Je me souviens de cet homme, au charisme imposant, toujours très opposant, un peu agressif … mais nous le savions aussi : terriblement seul et abandonné de son compagnon, dessaisi de sa maison, de ses biens, de son statut social et enfin de sa santé. La colère écoutée a enfin pu laisser place aux larmes … celles qui coulent sans honte, en oubliant les règles de « bienséance » orgueilleuses de nos sociétés.

Je me souviens de cette femme dont je n’aurai jamais croisé le regard. Pendant une heure, à ses côtés, elle m’apprit à apprivoiser le silence. Aucune parole. Aucun regard échangé. Elle gardait inlassablement la main devant ses yeux. Pour moi une certitude douloureuse : cet accompagnement était un échec, un « vide » relationnel. Et puis je l’ai senti : cette main qui se posait sur ma cuisse et qui la tapotait doucement comme on cherche à rassurer quelqu’un. Une certitude qui vole en éclat : la présence dit plus que les mots ; et elle le dit parfois mieux en silence. « Tais-toi ! Que fuis-tu par les mots ? L’angoisse ? La mort ? La maladie ? Le temps qui passe ? Le malheur ? Tout cela, oui, mais bien plus encore : tu fuis ton humanité. Alors silence ! »

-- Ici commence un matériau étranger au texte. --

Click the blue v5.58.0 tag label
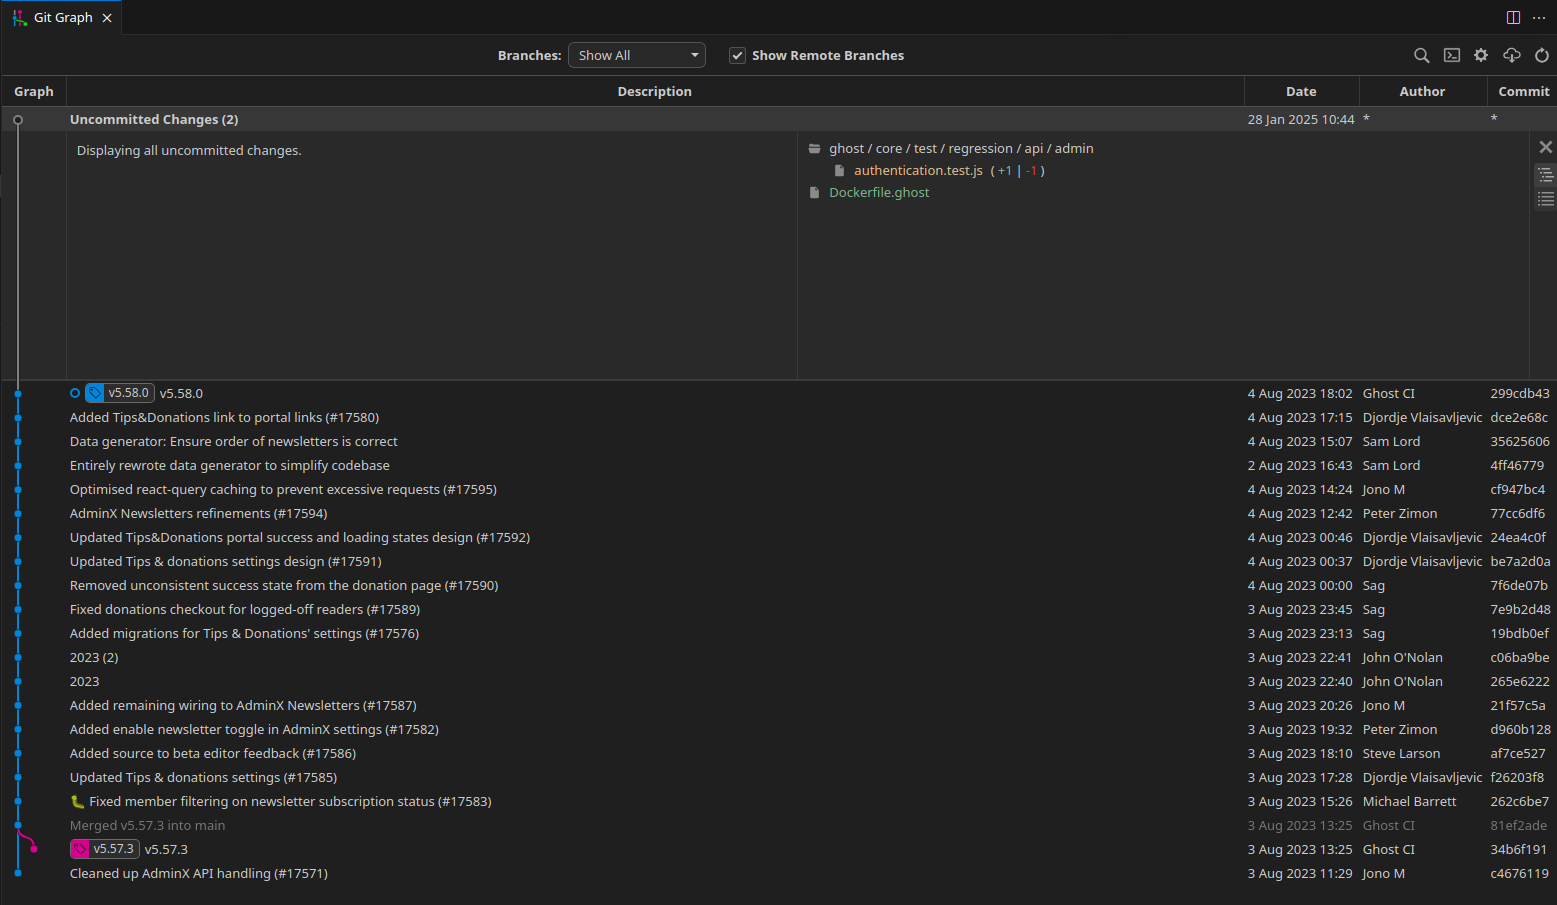Viewport: 1557px width, 905px height. tap(120, 393)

Je me souviens de cette femme, allongée dans son lit, à moitié dans le coma. Au moment de partir, un sursaut de vie : « regardez-moi ! Regardez-moi ! ». Et du fond de l’angoisse, un sourire qui naît. Un regard : c’est juste le temps nécessaire pour trouver la Paix.

Je me souviens de cet homme, assis devant sa fenêtre, les yeux rouges d’avoir trop pleuré la mort de son fils, la démence de sa femme et l’annonce du divorce de son dernier fils. « Je suis désolé de ne pas parler beaucoup aujourd’hui … ça ira mieux la prochaine fois ». Savait-il à quel point il avait raison ? Oui, « ça ira mieux la prochaine fois ».Tellement mieux. La prochaine fois, nous aurons le temps de parler, d’écouter, de contempler, de louer, de chanter, de rendre grâce … de rire aussi. « La prochaine fois … » sera à-Dieu.

Aujourd’hui, je comprends mieux quel est ce « trésor dans le ciel » dont Jésus aime tant parler. Un trésor aux mille visages, qui nous précèdent dans la Vie.